| EXERCISE REQUIREMENTS |
In your reply, write out each entry exactly as given.
DATASET ENTRIES: Begin
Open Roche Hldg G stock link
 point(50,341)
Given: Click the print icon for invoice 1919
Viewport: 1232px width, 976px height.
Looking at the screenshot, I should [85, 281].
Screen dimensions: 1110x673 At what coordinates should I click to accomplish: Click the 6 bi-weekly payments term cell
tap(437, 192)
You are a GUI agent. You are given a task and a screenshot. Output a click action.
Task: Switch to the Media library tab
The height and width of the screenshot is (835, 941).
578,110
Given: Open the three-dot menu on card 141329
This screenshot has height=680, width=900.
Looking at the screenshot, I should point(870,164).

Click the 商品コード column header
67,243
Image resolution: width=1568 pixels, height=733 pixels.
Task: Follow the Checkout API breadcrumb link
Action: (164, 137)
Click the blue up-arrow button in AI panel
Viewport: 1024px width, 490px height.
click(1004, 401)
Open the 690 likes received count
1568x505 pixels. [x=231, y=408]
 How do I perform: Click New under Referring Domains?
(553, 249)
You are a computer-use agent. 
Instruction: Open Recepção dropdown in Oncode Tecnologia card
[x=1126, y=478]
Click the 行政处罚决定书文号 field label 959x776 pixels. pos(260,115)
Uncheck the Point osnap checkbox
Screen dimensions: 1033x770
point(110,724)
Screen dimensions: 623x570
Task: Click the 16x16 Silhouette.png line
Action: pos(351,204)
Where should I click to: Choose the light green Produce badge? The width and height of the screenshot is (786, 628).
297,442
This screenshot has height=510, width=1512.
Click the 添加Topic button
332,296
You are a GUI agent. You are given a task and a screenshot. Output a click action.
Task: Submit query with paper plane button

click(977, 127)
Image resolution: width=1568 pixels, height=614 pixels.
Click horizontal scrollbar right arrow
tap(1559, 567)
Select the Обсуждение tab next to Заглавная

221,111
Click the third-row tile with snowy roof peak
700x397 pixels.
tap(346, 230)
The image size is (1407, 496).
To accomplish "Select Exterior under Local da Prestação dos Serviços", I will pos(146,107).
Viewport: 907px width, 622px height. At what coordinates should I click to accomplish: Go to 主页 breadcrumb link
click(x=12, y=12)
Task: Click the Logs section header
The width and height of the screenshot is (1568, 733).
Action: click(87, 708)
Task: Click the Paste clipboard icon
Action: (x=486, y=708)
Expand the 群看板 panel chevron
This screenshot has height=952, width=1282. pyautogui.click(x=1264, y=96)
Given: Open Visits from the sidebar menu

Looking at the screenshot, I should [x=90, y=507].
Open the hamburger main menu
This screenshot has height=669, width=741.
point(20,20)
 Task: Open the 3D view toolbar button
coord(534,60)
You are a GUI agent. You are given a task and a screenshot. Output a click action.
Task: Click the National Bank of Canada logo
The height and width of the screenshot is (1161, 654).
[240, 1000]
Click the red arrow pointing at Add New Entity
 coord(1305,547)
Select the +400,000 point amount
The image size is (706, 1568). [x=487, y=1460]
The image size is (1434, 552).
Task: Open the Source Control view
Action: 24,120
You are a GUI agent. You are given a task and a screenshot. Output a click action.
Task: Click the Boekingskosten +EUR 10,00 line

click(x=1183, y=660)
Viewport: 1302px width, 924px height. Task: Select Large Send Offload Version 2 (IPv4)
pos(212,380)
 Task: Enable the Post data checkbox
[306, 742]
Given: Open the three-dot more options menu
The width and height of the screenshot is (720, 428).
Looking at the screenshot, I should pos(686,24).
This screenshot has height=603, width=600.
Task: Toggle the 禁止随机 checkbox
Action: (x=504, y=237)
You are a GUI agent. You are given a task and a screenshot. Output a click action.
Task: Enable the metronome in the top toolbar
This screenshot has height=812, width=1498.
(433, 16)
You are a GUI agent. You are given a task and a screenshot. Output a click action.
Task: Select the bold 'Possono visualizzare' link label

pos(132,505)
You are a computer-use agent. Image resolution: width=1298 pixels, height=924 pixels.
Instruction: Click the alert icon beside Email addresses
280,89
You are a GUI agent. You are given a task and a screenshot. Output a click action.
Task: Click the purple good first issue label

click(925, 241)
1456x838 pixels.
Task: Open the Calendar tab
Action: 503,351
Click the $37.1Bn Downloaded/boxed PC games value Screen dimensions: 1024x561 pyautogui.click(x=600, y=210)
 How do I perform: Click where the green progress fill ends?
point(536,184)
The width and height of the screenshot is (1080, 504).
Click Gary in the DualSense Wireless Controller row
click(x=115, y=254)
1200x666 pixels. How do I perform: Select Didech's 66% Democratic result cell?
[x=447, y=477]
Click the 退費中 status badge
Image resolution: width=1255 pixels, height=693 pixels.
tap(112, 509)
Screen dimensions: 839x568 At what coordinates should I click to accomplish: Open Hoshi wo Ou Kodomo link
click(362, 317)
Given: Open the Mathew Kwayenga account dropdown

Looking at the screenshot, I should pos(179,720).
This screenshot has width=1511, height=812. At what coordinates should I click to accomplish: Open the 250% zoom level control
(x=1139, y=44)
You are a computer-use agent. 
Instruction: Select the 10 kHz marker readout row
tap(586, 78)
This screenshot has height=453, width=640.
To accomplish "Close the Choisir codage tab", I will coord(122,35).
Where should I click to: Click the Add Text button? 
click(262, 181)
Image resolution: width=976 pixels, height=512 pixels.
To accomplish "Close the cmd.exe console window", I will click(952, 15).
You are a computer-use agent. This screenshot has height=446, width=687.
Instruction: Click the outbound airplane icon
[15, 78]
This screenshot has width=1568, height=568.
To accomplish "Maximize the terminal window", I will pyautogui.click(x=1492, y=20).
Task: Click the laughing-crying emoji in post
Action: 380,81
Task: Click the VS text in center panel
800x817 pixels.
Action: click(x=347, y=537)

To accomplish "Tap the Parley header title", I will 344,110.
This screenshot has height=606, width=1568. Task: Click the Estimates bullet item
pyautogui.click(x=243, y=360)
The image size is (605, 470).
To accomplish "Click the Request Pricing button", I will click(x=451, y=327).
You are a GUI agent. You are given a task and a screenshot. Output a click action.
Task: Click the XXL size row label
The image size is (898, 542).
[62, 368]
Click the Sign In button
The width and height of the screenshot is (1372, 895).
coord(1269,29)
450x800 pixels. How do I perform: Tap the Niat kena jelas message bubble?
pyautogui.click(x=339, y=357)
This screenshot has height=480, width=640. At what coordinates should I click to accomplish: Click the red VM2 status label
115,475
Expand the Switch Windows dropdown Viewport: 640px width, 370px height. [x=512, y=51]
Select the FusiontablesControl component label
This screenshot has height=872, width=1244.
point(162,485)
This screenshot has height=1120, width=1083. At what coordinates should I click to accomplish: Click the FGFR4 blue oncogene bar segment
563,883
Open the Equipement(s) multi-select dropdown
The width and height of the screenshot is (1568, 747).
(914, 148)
DATASET ENTRIES: End
| RESPONSE TO THIS TASK |
Open Roche Hldg G stock link
 point(50,341)
Given: Click the print icon for invoice 1919
Viewport: 1232px width, 976px height.
Looking at the screenshot, I should [85, 281].
Screen dimensions: 1110x673 At what coordinates should I click to accomplish: Click the 6 bi-weekly payments term cell
tap(437, 192)
You are a GUI agent. You are given a task and a screenshot. Output a click action.
Task: Switch to the Media library tab
The height and width of the screenshot is (835, 941).
578,110
Given: Open the three-dot menu on card 141329
This screenshot has height=680, width=900.
Looking at the screenshot, I should point(870,164).

Click the 商品コード column header
67,243
Image resolution: width=1568 pixels, height=733 pixels.
Task: Follow the Checkout API breadcrumb link
Action: (164, 137)
Click the blue up-arrow button in AI panel
Viewport: 1024px width, 490px height.
click(1004, 401)
Open the 690 likes received count
1568x505 pixels. [x=231, y=408]
 How do I perform: Click New under Referring Domains?
(553, 249)
You are a computer-use agent. 
Instruction: Open Recepção dropdown in Oncode Tecnologia card
[x=1126, y=478]
Click the 行政处罚决定书文号 field label 959x776 pixels. pos(260,115)
Uncheck the Point osnap checkbox
Screen dimensions: 1033x770
point(110,724)
Screen dimensions: 623x570
Task: Click the 16x16 Silhouette.png line
Action: pos(351,204)
Where should I click to: Choose the light green Produce badge? The width and height of the screenshot is (786, 628).
297,442
This screenshot has height=510, width=1512.
Click the 添加Topic button
332,296
You are a GUI agent. You are given a task and a screenshot. Output a click action.
Task: Submit query with paper plane button

click(977, 127)
Image resolution: width=1568 pixels, height=614 pixels.
Click horizontal scrollbar right arrow
tap(1559, 567)
Select the Обсуждение tab next to Заглавная

221,111
Click the third-row tile with snowy roof peak
700x397 pixels.
tap(346, 230)
The image size is (1407, 496).
To accomplish "Select Exterior under Local da Prestação dos Serviços", I will pos(146,107).
Viewport: 907px width, 622px height. At what coordinates should I click to accomplish: Go to 主页 breadcrumb link
click(x=12, y=12)
Task: Click the Logs section header
The width and height of the screenshot is (1568, 733).
Action: click(87, 708)
Task: Click the Paste clipboard icon
Action: (x=486, y=708)
Expand the 群看板 panel chevron
This screenshot has height=952, width=1282. pyautogui.click(x=1264, y=96)
Given: Open Visits from the sidebar menu

Looking at the screenshot, I should [x=90, y=507].
Open the hamburger main menu
This screenshot has height=669, width=741.
point(20,20)
 Task: Open the 3D view toolbar button
coord(534,60)
You are a GUI agent. You are given a task and a screenshot. Output a click action.
Task: Click the National Bank of Canada logo
The height and width of the screenshot is (1161, 654).
[240, 1000]
Click the red arrow pointing at Add New Entity
 coord(1305,547)
Select the +400,000 point amount
The image size is (706, 1568). [x=487, y=1460]
The image size is (1434, 552).
Task: Open the Source Control view
Action: 24,120
You are a GUI agent. You are given a task and a screenshot. Output a click action.
Task: Click the Boekingskosten +EUR 10,00 line

click(x=1183, y=660)
Viewport: 1302px width, 924px height. Task: Select Large Send Offload Version 2 (IPv4)
pos(212,380)
 Task: Enable the Post data checkbox
[306, 742]
Given: Open the three-dot more options menu
The width and height of the screenshot is (720, 428).
Looking at the screenshot, I should pos(686,24).
This screenshot has height=603, width=600.
Task: Toggle the 禁止随机 checkbox
Action: (x=504, y=237)
You are a GUI agent. You are given a task and a screenshot. Output a click action.
Task: Enable the metronome in the top toolbar
This screenshot has height=812, width=1498.
(433, 16)
You are a GUI agent. You are given a task and a screenshot. Output a click action.
Task: Select the bold 'Possono visualizzare' link label

pos(132,505)
You are a computer-use agent. Image resolution: width=1298 pixels, height=924 pixels.
Instruction: Click the alert icon beside Email addresses
280,89
You are a GUI agent. You are given a task and a screenshot. Output a click action.
Task: Click the purple good first issue label

click(925, 241)
1456x838 pixels.
Task: Open the Calendar tab
Action: 503,351
Click the $37.1Bn Downloaded/boxed PC games value Screen dimensions: 1024x561 pyautogui.click(x=600, y=210)
 How do I perform: Click where the green progress fill ends?
point(536,184)
The width and height of the screenshot is (1080, 504).
Click Gary in the DualSense Wireless Controller row
click(x=115, y=254)
1200x666 pixels. How do I perform: Select Didech's 66% Democratic result cell?
[x=447, y=477]
Click the 退費中 status badge
Image resolution: width=1255 pixels, height=693 pixels.
tap(112, 509)
Screen dimensions: 839x568 At what coordinates should I click to accomplish: Open Hoshi wo Ou Kodomo link
click(362, 317)
Given: Open the Mathew Kwayenga account dropdown

Looking at the screenshot, I should pos(179,720).
This screenshot has width=1511, height=812. At what coordinates should I click to accomplish: Open the 250% zoom level control
(x=1139, y=44)
You are a computer-use agent. 
Instruction: Select the 10 kHz marker readout row
tap(586, 78)
This screenshot has height=453, width=640.
To accomplish "Close the Choisir codage tab", I will coord(122,35).
Where should I click to: Click the Add Text button? 
click(262, 181)
Image resolution: width=976 pixels, height=512 pixels.
To accomplish "Close the cmd.exe console window", I will click(952, 15).
You are a computer-use agent. This screenshot has height=446, width=687.
Instruction: Click the outbound airplane icon
[15, 78]
This screenshot has width=1568, height=568.
To accomplish "Maximize the terminal window", I will pyautogui.click(x=1492, y=20).
Task: Click the laughing-crying emoji in post
Action: 380,81
Task: Click the VS text in center panel
800x817 pixels.
Action: click(x=347, y=537)

To accomplish "Tap the Parley header title", I will 344,110.
This screenshot has height=606, width=1568. Task: Click the Estimates bullet item
pyautogui.click(x=243, y=360)
The image size is (605, 470).
To accomplish "Click the Request Pricing button", I will click(x=451, y=327).
You are a GUI agent. You are given a task and a screenshot. Output a click action.
Task: Click the XXL size row label
The image size is (898, 542).
[62, 368]
Click the Sign In button
The width and height of the screenshot is (1372, 895).
coord(1269,29)
450x800 pixels. How do I perform: Tap the Niat kena jelas message bubble?
pyautogui.click(x=339, y=357)
This screenshot has height=480, width=640. At what coordinates should I click to accomplish: Click the red VM2 status label
115,475
Expand the Switch Windows dropdown Viewport: 640px width, 370px height. [x=512, y=51]
Select the FusiontablesControl component label
This screenshot has height=872, width=1244.
point(162,485)
This screenshot has height=1120, width=1083. At what coordinates should I click to accomplish: Click the FGFR4 blue oncogene bar segment
563,883
Open the Equipement(s) multi-select dropdown
The width and height of the screenshot is (1568, 747).
(914, 148)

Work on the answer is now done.